- Assigned task:
Return the opening lines of the material, word for word. End with the line that contains "Task: Open Clash Pinpoint tool".

[Information Boundary: Start]

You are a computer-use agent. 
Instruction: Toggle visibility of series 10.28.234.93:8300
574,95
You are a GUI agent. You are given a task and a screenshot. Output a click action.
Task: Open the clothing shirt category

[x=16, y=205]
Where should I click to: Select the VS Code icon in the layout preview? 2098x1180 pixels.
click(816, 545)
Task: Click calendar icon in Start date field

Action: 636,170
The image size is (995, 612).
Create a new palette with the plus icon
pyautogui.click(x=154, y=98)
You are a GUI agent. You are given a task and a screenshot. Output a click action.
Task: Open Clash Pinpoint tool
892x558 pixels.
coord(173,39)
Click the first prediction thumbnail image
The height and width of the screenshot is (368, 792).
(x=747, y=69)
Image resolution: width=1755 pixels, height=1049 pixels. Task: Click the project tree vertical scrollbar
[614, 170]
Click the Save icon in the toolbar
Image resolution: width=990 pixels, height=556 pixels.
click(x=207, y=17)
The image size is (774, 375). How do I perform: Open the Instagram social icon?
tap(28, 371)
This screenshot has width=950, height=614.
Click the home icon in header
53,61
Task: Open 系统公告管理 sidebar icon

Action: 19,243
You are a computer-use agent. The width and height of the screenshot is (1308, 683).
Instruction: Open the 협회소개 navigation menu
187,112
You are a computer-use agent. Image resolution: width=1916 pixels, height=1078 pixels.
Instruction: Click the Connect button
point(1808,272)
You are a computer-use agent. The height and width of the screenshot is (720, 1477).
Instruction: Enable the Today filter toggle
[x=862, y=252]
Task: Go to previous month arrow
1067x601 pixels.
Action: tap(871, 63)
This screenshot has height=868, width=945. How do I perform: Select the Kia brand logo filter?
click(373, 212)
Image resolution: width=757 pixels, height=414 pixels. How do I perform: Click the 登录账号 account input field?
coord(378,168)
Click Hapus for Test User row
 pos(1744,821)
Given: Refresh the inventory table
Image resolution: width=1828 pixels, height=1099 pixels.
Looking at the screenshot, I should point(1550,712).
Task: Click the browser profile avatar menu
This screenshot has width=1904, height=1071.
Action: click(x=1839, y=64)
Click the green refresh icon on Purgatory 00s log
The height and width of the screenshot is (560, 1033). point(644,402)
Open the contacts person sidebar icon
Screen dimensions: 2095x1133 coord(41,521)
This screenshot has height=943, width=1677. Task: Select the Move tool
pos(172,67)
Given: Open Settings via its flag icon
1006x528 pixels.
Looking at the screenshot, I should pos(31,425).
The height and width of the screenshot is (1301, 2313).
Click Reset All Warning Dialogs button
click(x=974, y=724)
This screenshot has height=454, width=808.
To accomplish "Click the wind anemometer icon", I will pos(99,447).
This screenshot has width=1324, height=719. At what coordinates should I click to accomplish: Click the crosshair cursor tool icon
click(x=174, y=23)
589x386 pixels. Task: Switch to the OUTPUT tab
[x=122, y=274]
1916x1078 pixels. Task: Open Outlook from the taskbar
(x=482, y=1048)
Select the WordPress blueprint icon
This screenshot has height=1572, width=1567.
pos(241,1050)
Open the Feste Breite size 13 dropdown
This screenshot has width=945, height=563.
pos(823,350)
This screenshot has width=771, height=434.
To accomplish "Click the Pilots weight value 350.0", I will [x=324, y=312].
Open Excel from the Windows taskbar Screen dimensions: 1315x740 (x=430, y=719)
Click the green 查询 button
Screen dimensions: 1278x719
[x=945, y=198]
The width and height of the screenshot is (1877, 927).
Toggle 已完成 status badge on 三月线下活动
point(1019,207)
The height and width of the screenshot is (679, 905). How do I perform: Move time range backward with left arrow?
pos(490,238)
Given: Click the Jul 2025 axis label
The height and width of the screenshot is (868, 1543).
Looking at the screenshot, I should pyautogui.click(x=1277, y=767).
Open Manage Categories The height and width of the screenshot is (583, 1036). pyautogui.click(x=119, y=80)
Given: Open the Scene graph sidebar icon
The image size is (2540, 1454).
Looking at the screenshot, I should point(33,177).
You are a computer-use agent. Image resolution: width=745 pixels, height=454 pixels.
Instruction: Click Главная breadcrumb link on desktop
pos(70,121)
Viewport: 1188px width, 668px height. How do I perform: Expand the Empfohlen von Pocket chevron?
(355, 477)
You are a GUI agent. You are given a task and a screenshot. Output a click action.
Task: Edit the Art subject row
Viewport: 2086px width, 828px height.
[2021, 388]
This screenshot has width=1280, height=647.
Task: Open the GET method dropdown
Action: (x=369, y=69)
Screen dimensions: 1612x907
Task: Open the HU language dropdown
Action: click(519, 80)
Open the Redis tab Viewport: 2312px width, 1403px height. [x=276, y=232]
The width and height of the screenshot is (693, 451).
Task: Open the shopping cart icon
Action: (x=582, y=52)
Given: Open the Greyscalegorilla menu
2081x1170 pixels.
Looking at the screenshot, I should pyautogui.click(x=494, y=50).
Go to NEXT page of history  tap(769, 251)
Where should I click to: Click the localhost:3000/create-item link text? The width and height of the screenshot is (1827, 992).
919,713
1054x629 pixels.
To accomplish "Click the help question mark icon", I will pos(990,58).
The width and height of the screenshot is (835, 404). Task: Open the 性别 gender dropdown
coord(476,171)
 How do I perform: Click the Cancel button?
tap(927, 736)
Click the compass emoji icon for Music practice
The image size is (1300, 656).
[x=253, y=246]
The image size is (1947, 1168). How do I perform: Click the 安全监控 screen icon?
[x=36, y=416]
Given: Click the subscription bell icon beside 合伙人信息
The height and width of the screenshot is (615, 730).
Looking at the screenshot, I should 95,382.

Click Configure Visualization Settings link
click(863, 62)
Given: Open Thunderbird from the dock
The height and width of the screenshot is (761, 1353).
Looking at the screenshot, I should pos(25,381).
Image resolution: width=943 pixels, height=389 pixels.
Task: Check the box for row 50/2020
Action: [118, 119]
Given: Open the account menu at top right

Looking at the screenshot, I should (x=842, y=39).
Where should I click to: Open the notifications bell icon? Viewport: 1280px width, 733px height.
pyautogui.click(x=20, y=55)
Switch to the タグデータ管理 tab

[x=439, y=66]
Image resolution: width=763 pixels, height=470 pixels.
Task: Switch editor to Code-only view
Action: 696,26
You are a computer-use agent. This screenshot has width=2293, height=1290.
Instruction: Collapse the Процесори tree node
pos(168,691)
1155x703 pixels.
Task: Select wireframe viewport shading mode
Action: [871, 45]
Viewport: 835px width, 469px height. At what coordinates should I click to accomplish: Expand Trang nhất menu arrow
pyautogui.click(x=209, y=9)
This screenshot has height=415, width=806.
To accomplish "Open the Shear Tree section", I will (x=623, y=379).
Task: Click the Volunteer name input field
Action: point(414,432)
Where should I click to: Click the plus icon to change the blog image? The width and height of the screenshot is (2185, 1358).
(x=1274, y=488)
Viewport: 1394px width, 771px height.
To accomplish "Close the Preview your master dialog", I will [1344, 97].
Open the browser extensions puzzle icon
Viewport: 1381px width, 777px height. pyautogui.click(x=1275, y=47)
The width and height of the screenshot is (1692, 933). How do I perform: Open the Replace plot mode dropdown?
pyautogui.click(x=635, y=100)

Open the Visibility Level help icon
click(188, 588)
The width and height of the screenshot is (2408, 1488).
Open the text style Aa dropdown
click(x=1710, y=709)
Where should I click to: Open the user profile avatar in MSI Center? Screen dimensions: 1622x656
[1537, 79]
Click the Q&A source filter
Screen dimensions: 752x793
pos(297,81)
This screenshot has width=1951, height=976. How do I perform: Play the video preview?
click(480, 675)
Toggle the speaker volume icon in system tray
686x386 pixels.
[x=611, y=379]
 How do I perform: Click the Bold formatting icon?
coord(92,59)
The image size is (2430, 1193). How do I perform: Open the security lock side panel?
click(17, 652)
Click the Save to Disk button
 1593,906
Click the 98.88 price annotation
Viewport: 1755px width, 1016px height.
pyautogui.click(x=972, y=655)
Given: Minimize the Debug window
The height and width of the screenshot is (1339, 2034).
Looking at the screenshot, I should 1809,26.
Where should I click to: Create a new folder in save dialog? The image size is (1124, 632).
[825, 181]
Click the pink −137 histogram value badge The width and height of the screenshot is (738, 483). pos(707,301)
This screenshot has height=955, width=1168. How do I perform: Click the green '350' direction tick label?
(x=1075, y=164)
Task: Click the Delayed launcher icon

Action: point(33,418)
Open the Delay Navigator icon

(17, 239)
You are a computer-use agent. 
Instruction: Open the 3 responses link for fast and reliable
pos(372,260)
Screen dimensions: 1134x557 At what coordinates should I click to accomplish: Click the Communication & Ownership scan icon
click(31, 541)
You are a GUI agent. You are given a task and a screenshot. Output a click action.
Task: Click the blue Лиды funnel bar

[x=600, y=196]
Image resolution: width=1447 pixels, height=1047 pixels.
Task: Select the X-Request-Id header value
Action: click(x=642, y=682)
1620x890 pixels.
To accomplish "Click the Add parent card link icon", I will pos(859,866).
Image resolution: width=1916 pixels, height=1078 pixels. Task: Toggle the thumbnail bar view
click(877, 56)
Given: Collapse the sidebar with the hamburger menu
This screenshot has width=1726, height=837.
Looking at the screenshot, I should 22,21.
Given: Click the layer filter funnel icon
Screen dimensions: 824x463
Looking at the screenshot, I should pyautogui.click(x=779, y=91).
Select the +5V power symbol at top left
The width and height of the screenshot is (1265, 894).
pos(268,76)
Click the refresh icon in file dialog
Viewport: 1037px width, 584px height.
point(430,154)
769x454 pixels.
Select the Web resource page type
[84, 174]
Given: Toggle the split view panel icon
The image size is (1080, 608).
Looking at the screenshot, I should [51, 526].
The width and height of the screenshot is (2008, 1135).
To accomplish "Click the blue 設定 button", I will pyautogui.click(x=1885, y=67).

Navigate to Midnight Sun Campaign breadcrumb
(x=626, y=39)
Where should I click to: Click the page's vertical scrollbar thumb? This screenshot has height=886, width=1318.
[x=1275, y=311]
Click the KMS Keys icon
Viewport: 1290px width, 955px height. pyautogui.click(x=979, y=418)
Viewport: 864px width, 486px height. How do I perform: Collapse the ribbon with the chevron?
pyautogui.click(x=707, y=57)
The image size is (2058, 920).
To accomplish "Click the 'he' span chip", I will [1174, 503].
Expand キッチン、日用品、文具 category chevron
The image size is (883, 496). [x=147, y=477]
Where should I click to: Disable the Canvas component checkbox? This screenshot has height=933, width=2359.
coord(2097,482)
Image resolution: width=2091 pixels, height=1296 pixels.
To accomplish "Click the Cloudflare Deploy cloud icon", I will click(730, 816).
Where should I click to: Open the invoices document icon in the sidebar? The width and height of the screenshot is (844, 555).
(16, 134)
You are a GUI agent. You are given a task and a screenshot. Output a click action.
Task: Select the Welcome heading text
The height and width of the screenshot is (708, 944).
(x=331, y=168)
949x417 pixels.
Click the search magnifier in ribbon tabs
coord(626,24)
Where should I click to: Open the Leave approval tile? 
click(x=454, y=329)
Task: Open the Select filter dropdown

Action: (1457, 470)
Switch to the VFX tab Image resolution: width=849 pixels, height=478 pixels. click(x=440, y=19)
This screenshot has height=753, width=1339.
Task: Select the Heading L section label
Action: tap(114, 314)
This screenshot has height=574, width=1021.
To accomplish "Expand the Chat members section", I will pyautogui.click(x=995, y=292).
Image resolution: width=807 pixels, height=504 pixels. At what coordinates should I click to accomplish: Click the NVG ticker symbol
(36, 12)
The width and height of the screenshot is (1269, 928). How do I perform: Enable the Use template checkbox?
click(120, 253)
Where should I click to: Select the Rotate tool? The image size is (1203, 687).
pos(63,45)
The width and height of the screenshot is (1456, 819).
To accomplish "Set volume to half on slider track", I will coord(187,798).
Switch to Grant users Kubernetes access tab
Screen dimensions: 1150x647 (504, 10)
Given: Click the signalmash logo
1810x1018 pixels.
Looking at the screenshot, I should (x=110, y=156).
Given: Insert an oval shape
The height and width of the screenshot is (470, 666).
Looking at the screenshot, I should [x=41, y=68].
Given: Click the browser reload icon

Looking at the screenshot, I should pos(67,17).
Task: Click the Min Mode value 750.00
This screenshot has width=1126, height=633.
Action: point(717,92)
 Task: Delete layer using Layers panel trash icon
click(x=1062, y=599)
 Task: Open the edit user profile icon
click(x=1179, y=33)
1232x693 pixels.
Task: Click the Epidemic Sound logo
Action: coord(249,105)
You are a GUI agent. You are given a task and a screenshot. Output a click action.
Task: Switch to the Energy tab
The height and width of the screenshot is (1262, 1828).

[Information Boundary: End]

- Problem solution:
You are a computer-use agent. 
Instruction: Toggle visibility of series 10.28.234.93:8300
574,95
You are a GUI agent. You are given a task and a screenshot. Output a click action.
Task: Open the clothing shirt category

[x=16, y=205]
Where should I click to: Select the VS Code icon in the layout preview? 2098x1180 pixels.
click(816, 545)
Task: Click calendar icon in Start date field

Action: 636,170
The image size is (995, 612).
Create a new palette with the plus icon
pyautogui.click(x=154, y=98)
You are a GUI agent. You are given a task and a screenshot. Output a click action.
Task: Open Clash Pinpoint tool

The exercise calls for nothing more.